### DATASET

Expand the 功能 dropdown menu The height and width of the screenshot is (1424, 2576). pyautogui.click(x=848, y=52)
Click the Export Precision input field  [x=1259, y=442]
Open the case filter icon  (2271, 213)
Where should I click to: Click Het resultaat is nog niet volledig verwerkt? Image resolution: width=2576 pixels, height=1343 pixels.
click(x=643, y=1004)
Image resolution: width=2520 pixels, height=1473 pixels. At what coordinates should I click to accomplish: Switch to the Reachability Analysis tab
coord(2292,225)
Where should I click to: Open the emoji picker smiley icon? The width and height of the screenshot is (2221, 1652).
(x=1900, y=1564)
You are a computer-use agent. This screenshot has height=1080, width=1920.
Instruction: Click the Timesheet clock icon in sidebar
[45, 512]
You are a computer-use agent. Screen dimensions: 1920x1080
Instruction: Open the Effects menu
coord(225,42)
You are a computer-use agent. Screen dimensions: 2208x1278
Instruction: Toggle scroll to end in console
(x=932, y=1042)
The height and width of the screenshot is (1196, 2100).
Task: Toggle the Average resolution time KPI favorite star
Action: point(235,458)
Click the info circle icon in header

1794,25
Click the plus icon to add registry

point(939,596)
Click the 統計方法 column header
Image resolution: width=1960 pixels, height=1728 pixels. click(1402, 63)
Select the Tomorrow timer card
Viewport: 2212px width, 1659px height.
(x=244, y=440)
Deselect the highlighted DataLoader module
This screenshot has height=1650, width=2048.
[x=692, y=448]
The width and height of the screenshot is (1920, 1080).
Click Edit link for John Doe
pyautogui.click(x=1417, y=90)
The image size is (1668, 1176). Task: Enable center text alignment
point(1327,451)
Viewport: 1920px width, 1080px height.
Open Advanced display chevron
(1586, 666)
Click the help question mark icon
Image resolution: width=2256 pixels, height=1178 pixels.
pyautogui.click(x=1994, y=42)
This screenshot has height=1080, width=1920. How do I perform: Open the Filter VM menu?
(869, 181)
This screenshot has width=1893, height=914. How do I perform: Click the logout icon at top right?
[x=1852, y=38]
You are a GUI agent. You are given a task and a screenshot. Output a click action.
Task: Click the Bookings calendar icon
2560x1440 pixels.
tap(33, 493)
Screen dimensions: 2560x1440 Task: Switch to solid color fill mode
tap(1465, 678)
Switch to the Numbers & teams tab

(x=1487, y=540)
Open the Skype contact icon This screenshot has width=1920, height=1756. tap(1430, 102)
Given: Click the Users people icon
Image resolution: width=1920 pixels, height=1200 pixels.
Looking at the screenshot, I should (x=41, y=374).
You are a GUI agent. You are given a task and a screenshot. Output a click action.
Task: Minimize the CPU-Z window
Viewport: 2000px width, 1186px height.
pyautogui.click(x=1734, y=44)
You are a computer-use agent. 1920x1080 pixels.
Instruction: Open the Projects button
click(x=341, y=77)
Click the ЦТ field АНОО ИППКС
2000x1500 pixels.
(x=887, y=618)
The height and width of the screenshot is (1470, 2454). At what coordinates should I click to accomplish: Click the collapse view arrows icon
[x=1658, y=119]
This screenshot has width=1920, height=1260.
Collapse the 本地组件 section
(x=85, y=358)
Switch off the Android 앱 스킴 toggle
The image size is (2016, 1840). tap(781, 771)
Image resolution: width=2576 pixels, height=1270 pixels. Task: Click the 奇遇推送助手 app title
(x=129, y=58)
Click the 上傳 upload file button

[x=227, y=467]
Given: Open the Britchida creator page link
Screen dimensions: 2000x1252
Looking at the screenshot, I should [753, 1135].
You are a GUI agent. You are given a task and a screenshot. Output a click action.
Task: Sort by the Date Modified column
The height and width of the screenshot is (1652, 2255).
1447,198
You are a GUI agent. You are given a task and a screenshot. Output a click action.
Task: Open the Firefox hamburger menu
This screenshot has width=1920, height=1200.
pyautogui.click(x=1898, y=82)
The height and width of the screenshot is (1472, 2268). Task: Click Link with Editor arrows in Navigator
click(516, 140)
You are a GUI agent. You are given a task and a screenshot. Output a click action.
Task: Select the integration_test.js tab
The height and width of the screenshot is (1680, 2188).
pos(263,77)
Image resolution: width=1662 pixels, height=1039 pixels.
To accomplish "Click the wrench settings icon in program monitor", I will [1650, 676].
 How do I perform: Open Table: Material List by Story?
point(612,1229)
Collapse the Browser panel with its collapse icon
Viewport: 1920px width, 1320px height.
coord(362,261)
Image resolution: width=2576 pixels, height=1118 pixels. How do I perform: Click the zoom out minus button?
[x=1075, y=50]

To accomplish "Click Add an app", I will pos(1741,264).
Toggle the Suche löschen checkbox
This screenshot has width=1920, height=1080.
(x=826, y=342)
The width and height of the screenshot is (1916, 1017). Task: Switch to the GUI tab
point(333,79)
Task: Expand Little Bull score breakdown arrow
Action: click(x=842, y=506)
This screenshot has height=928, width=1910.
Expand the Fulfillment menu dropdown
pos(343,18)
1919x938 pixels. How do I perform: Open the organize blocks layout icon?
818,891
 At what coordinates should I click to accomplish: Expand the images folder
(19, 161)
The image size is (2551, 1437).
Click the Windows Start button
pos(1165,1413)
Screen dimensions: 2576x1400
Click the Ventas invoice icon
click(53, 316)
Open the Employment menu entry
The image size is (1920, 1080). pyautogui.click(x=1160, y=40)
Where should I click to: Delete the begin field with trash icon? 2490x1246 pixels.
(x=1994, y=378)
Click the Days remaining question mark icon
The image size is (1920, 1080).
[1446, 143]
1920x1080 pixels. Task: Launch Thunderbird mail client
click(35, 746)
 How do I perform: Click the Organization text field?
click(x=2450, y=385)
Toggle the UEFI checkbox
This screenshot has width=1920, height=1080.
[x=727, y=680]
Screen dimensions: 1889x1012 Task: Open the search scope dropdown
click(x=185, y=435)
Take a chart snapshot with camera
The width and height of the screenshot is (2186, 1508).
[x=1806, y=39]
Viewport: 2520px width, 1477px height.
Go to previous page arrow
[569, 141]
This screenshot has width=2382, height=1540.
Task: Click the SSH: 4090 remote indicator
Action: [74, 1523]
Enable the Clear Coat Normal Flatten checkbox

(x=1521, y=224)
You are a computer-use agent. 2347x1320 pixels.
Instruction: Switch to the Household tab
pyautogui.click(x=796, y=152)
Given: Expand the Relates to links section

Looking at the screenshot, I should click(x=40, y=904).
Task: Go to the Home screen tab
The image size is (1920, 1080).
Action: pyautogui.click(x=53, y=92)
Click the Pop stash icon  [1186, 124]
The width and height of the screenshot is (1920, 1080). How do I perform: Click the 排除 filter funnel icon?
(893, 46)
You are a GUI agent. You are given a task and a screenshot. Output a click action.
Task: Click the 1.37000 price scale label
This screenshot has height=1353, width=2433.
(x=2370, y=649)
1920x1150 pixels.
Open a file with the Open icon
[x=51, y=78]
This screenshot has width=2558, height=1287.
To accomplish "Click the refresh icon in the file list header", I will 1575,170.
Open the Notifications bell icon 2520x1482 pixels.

### TASK OBJECTIVE
Every line must be copied exactly as it stands above.

### RESPONSE TO THIS EXERCISE
Expand the 功能 dropdown menu The height and width of the screenshot is (1424, 2576). pyautogui.click(x=848, y=52)
Click the Export Precision input field  [x=1259, y=442]
Open the case filter icon  (2271, 213)
Where should I click to: Click Het resultaat is nog niet volledig verwerkt? Image resolution: width=2576 pixels, height=1343 pixels.
click(x=643, y=1004)
Image resolution: width=2520 pixels, height=1473 pixels. At what coordinates should I click to accomplish: Switch to the Reachability Analysis tab
coord(2292,225)
Where should I click to: Open the emoji picker smiley icon? The width and height of the screenshot is (2221, 1652).
(x=1900, y=1564)
You are a computer-use agent. This screenshot has height=1080, width=1920.
Instruction: Click the Timesheet clock icon in sidebar
[45, 512]
You are a computer-use agent. Screen dimensions: 1920x1080
Instruction: Open the Effects menu
coord(225,42)
You are a computer-use agent. Screen dimensions: 2208x1278
Instruction: Toggle scroll to end in console
(x=932, y=1042)
The height and width of the screenshot is (1196, 2100).
Task: Toggle the Average resolution time KPI favorite star
Action: point(235,458)
Click the info circle icon in header

1794,25
Click the plus icon to add registry

point(939,596)
Click the 統計方法 column header
Image resolution: width=1960 pixels, height=1728 pixels. click(1402, 63)
Select the Tomorrow timer card
Viewport: 2212px width, 1659px height.
(x=244, y=440)
Deselect the highlighted DataLoader module
This screenshot has height=1650, width=2048.
[x=692, y=448]
The width and height of the screenshot is (1920, 1080).
Click Edit link for John Doe
pyautogui.click(x=1417, y=90)
The image size is (1668, 1176). Task: Enable center text alignment
point(1327,451)
Viewport: 1920px width, 1080px height.
Open Advanced display chevron
(1586, 666)
Click the help question mark icon
Image resolution: width=2256 pixels, height=1178 pixels.
pyautogui.click(x=1994, y=42)
This screenshot has height=1080, width=1920. How do I perform: Open the Filter VM menu?
(869, 181)
This screenshot has width=1893, height=914. How do I perform: Click the logout icon at top right?
[x=1852, y=38]
You are a GUI agent. You are given a task and a screenshot. Output a click action.
Task: Click the Bookings calendar icon
2560x1440 pixels.
tap(33, 493)
Screen dimensions: 2560x1440 Task: Switch to solid color fill mode
tap(1465, 678)
Switch to the Numbers & teams tab

(x=1487, y=540)
Open the Skype contact icon This screenshot has width=1920, height=1756. tap(1430, 102)
Given: Click the Users people icon
Image resolution: width=1920 pixels, height=1200 pixels.
Looking at the screenshot, I should (x=41, y=374).
You are a GUI agent. You are given a task and a screenshot. Output a click action.
Task: Minimize the CPU-Z window
Viewport: 2000px width, 1186px height.
pyautogui.click(x=1734, y=44)
You are a computer-use agent. 1920x1080 pixels.
Instruction: Open the Projects button
click(x=341, y=77)
Click the ЦТ field АНОО ИППКС
2000x1500 pixels.
(x=887, y=618)
The height and width of the screenshot is (1470, 2454). At what coordinates should I click to accomplish: Click the collapse view arrows icon
[x=1658, y=119]
This screenshot has width=1920, height=1260.
Collapse the 本地组件 section
(x=85, y=358)
Switch off the Android 앱 스킴 toggle
The image size is (2016, 1840). tap(781, 771)
Image resolution: width=2576 pixels, height=1270 pixels. Task: Click the 奇遇推送助手 app title
(x=129, y=58)
Click the 上傳 upload file button

[x=227, y=467]
Given: Open the Britchida creator page link
Screen dimensions: 2000x1252
Looking at the screenshot, I should [753, 1135].
You are a GUI agent. You are given a task and a screenshot. Output a click action.
Task: Sort by the Date Modified column
The height and width of the screenshot is (1652, 2255).
1447,198
You are a GUI agent. You are given a task and a screenshot. Output a click action.
Task: Open the Firefox hamburger menu
This screenshot has width=1920, height=1200.
pyautogui.click(x=1898, y=82)
The height and width of the screenshot is (1472, 2268). Task: Click Link with Editor arrows in Navigator
click(516, 140)
You are a GUI agent. You are given a task and a screenshot. Output a click action.
Task: Select the integration_test.js tab
The height and width of the screenshot is (1680, 2188).
pos(263,77)
Image resolution: width=1662 pixels, height=1039 pixels.
To accomplish "Click the wrench settings icon in program monitor", I will [1650, 676].
 How do I perform: Open Table: Material List by Story?
point(612,1229)
Collapse the Browser panel with its collapse icon
Viewport: 1920px width, 1320px height.
coord(362,261)
Image resolution: width=2576 pixels, height=1118 pixels. How do I perform: Click the zoom out minus button?
[x=1075, y=50]

To accomplish "Click Add an app", I will pos(1741,264).
Toggle the Suche löschen checkbox
This screenshot has width=1920, height=1080.
(x=826, y=342)
The width and height of the screenshot is (1916, 1017). Task: Switch to the GUI tab
point(333,79)
Task: Expand Little Bull score breakdown arrow
Action: click(x=842, y=506)
This screenshot has height=928, width=1910.
Expand the Fulfillment menu dropdown
pos(343,18)
1919x938 pixels. How do I perform: Open the organize blocks layout icon?
818,891
 At what coordinates should I click to accomplish: Expand the images folder
(19, 161)
The image size is (2551, 1437).
Click the Windows Start button
pos(1165,1413)
Screen dimensions: 2576x1400
Click the Ventas invoice icon
click(53, 316)
Open the Employment menu entry
The image size is (1920, 1080). pyautogui.click(x=1160, y=40)
Where should I click to: Delete the begin field with trash icon? 2490x1246 pixels.
(x=1994, y=378)
Click the Days remaining question mark icon
The image size is (1920, 1080).
[1446, 143]
1920x1080 pixels. Task: Launch Thunderbird mail client
click(35, 746)
 How do I perform: Click the Organization text field?
click(x=2450, y=385)
Toggle the UEFI checkbox
This screenshot has width=1920, height=1080.
[x=727, y=680]
Screen dimensions: 1889x1012 Task: Open the search scope dropdown
click(x=185, y=435)
Take a chart snapshot with camera
The width and height of the screenshot is (2186, 1508).
[x=1806, y=39]
Viewport: 2520px width, 1477px height.
Go to previous page arrow
[569, 141]
This screenshot has width=2382, height=1540.
Task: Click the SSH: 4090 remote indicator
Action: [74, 1523]
Enable the Clear Coat Normal Flatten checkbox

(x=1521, y=224)
You are a computer-use agent. 2347x1320 pixels.
Instruction: Switch to the Household tab
pyautogui.click(x=796, y=152)
Given: Expand the Relates to links section

Looking at the screenshot, I should click(x=40, y=904).
Task: Go to the Home screen tab
The image size is (1920, 1080).
Action: pyautogui.click(x=53, y=92)
Click the Pop stash icon  [1186, 124]
The width and height of the screenshot is (1920, 1080). How do I perform: Click the 排除 filter funnel icon?
(893, 46)
You are a GUI agent. You are given a task and a screenshot. Output a click action.
Task: Click the 1.37000 price scale label
This screenshot has height=1353, width=2433.
(x=2370, y=649)
1920x1150 pixels.
Open a file with the Open icon
[x=51, y=78]
This screenshot has width=2558, height=1287.
To accomplish "Click the refresh icon in the file list header", I will 1575,170.
Open the Notifications bell icon 2520x1482 pixels.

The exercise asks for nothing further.